Diffuse Übergänge sind typisch für das Milieu. Die jüngst geleakten Abonnentendaten der NPD-Zeitschrift Hier & Jetzt offenbaren einmal mehr, dass es mit der gerne betonten Distanz der AfD zur neonazistischen Schmuddelpartei nicht weit her ist. In der Abokartei finden sich zahlreiche Bekannte aus neurechten Kreisen und der AfD, darunter langjährige Autoren der Sezession, Baal Müller und Stefan Scheil, sowie bekannte »Identitäre« und schließlich die »Bibliothek des Konservatismus«. Dass unter den Namen auch Björn Höcke zu finden ist, lässt sich nur noch mit einem müden Schulterzucken quittieren. Inhaltlich sind der thüringische Landesvorsitzende der AfD und seine völkische Gefolgschaft ohnehin kaum von der NPD zu unterscheiden. Den Verdacht, unter dem Pseudonym »Landolf Ladig« selbst für die NPD Artikel verfasst zu haben, konnte der Politiker nie glaubwürdig ausräumen.

Ein ähnlicher Grenzgänger ist der Jurist Karl Albrecht Schachtschneider. 2005 wurde er von der sächsischen NPD als Sachverständiger für die EU-Verfassung benannt. Dieser Tage prüfte er im Auftrag der AfD die Vorwürfe in der Spendenaffäre um die AfD-Politikerin Alice Weidel. Der emeritierte Professor für Öffentliches Recht beschied umgehend, keine Verstöße erkennen zu können. Etwas anderes war auch nicht zu erwarten.

Schachtschneider hat seit Jahren exzellente Verbindungen in der äußersten Rechten. Seine Tätigkeiten reichen von der Kleinpartei »Bund Freier Bürger« bis zum Studienzentrum Weikersheim, von der »identitären« Kampagne »Ein Prozent« bis zur AfD-nahen Desiderius-Erasmus-Stiftung. Als Referent des »Instituts für Staatspolitik« (IfS) sowie Gesprächspartner und Autor der Sezession ist er dem Kreis in Schnellroda um deren Ver­leger Götz Kubitschek zuzurechnen.

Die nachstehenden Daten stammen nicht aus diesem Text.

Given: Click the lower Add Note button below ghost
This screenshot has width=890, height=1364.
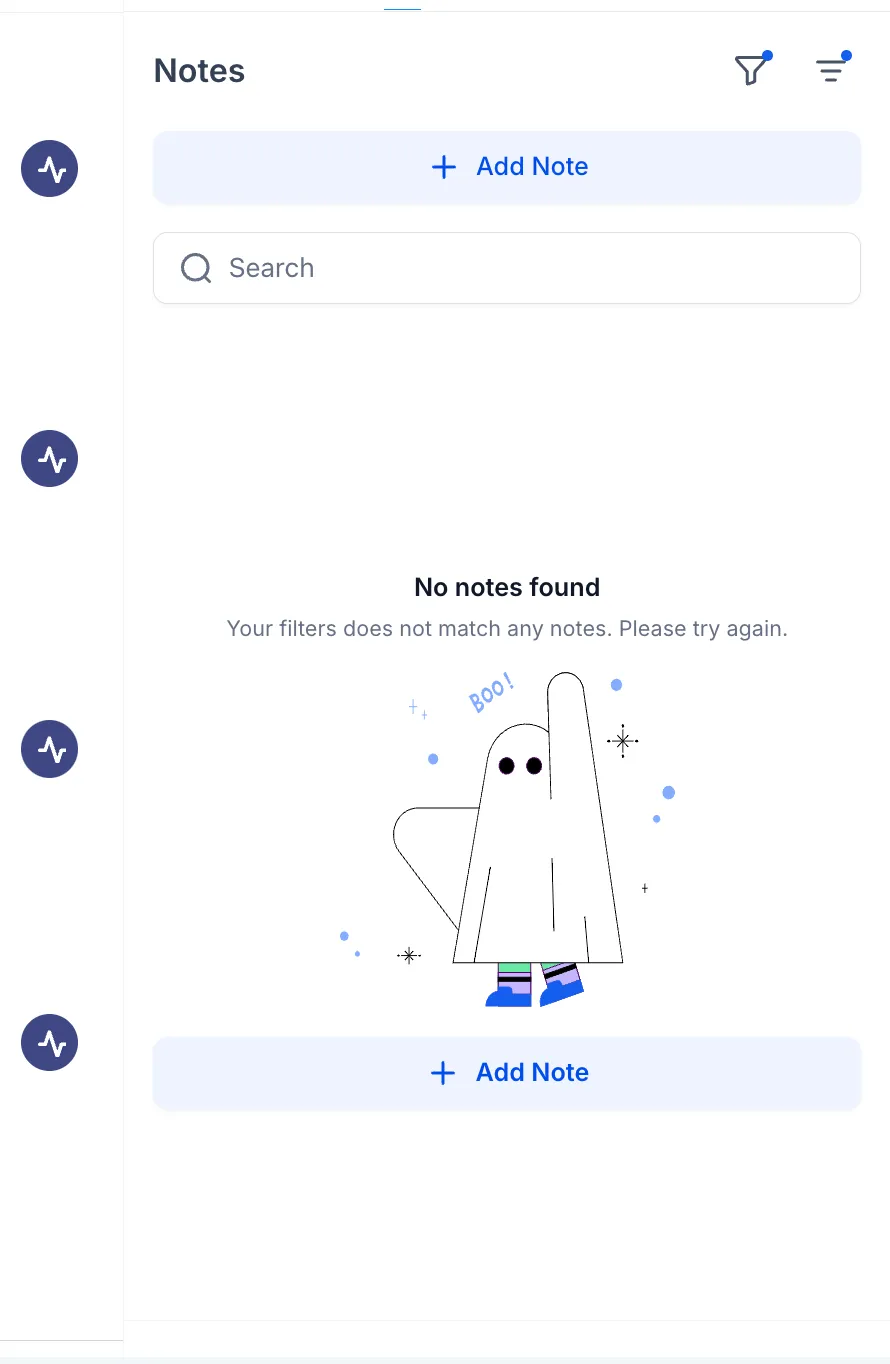Looking at the screenshot, I should click(x=507, y=1073).
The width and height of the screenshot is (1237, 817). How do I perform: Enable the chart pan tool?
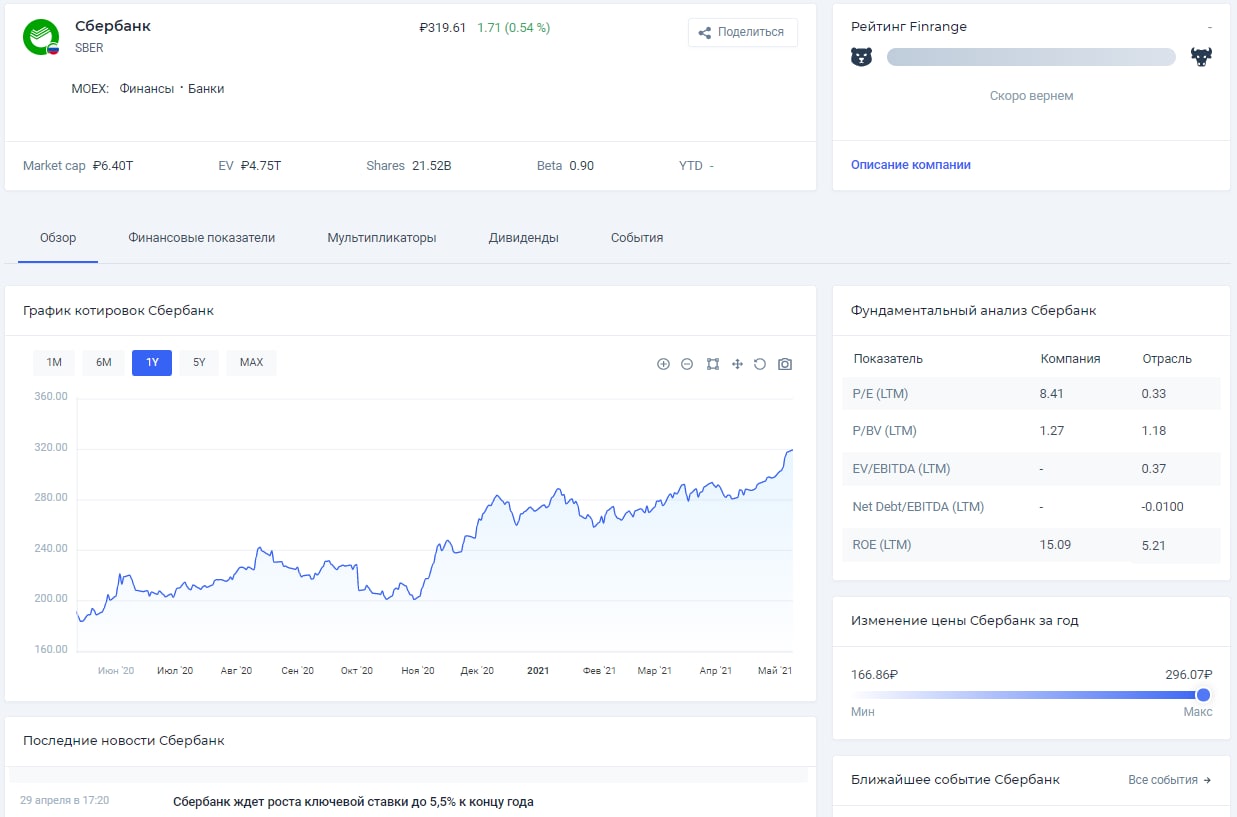tap(737, 364)
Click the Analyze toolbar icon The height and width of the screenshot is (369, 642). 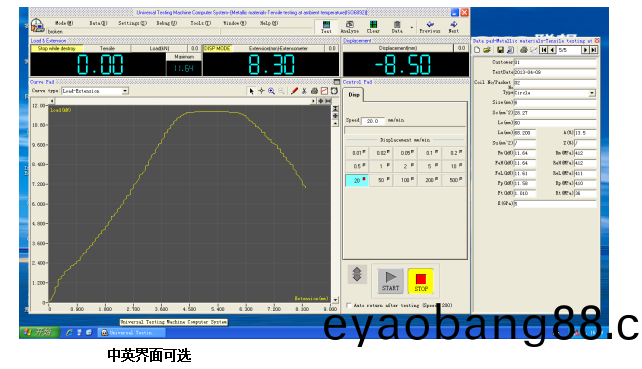[x=349, y=27]

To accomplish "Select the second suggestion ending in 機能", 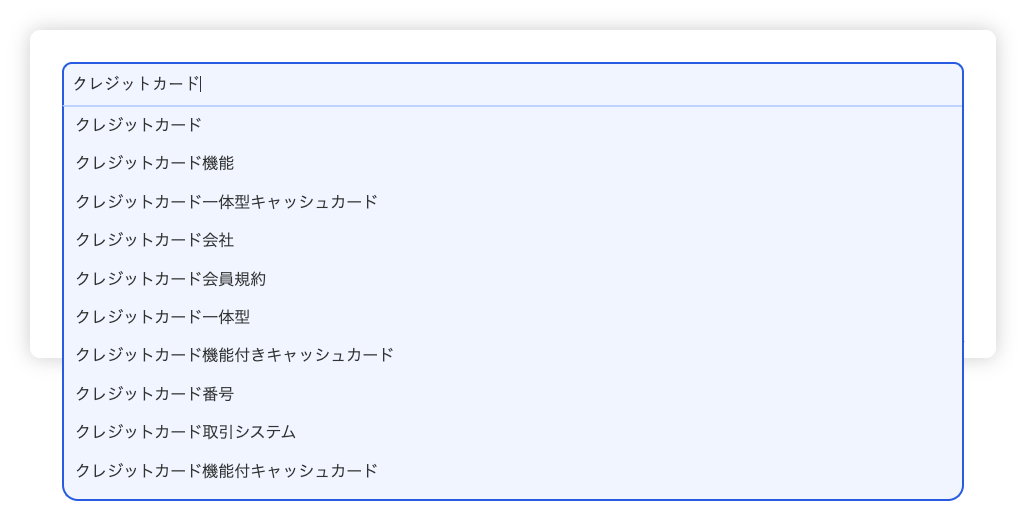I will [x=155, y=163].
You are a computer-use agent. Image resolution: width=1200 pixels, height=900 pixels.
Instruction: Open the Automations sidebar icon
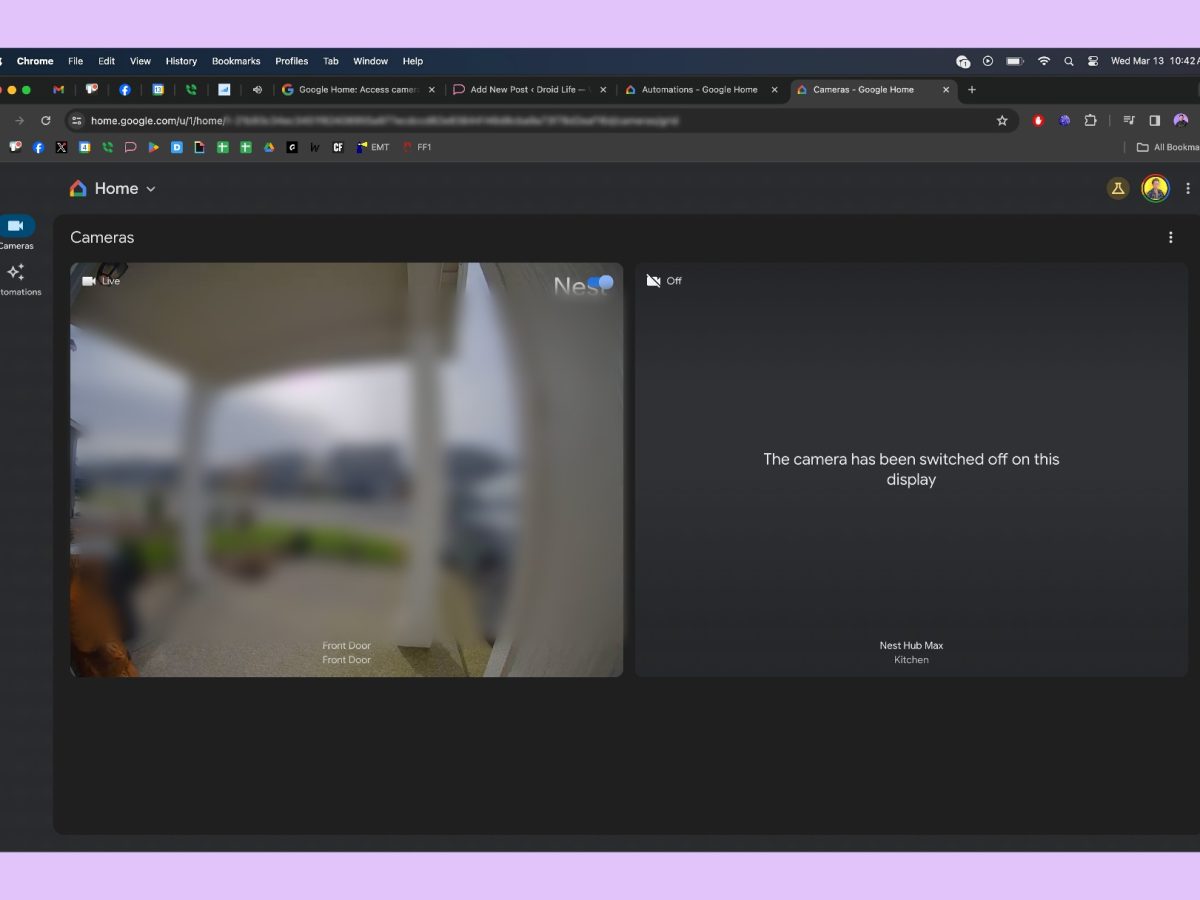[16, 273]
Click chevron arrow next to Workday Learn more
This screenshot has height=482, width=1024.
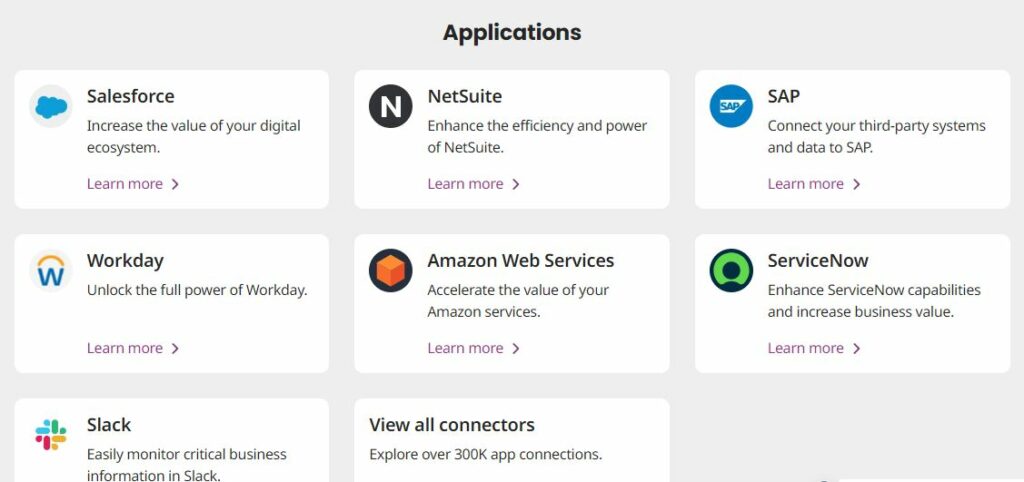(174, 349)
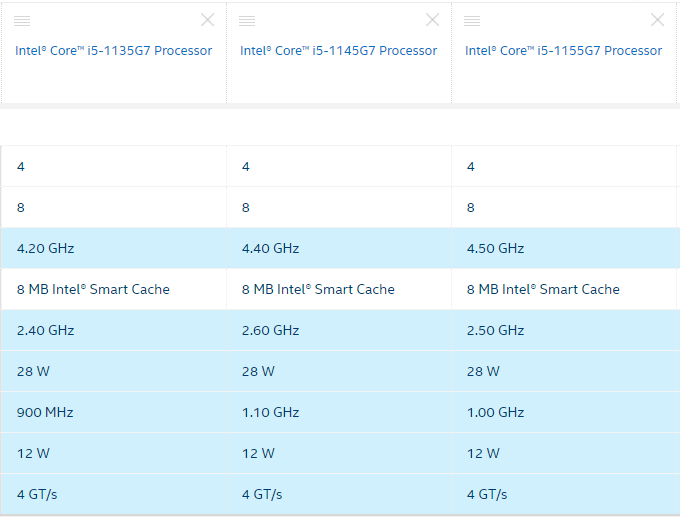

Schwierigkeiten macht der AfD die Nachwuchsorganisation »Junge Alternative«, deren Verbindungen zu »Identitären« und Neonazis schon lange bekannt sind. Angesichts einer drohenden Beobachtung durch den Verfassungsschutz sieht sich die Partei zum Handeln gezwungen. Nach der Auflösung des besonders belasteten niedersächsischen Landesverbands der JA erwägt die Parteiführung, der gesamten Nachwuchsorganisation wegen fragwürdiger Kontakte und Äußerungen den Status als Parteijugend zu entziehen. Andererseits wurde jüngst in Österreich vorexerziert, wie solche Angelegenheiten zu handhaben sind. Nachdem die FPÖ-nahen »Freiheitlichen Akademikerverbände« die Veröffentlichung des Traditionsblatts Aula wegen rassistischer Pöbeleien im Heft hatten einstellen müssen, wurde die Gründung einer neuen Zeitschrift verkündet. Nach allem, was bisher bekannt ist, wird das neue Blatt ganz wie das alte sein.